[Assignment]: No pictures, please. Copy exactly the lines from the one with "Task: Click the link tool icon" through the final line below.

Collected data entries:
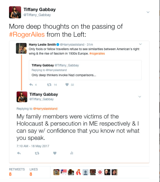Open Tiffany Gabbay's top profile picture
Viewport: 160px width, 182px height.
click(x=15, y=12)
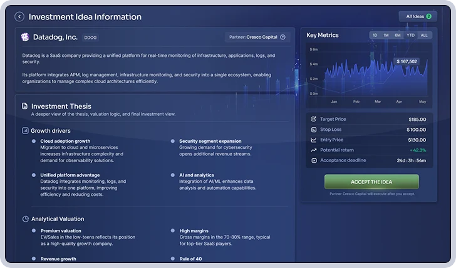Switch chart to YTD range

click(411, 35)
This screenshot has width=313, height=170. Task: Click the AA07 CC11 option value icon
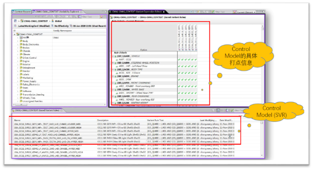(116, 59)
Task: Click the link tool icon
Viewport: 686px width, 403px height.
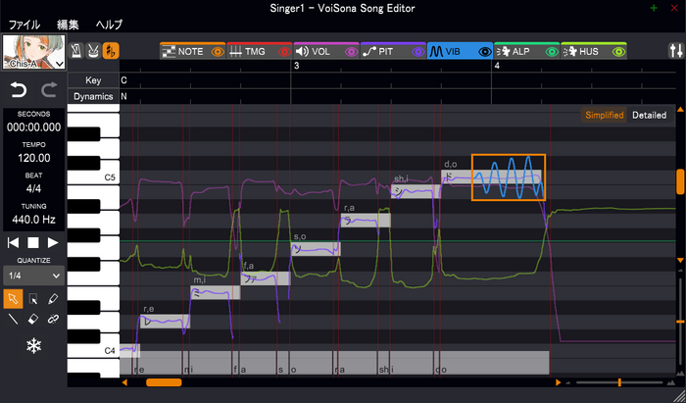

[Written solution]:
Task: Click the link tool icon
Viewport: 686px width, 403px height.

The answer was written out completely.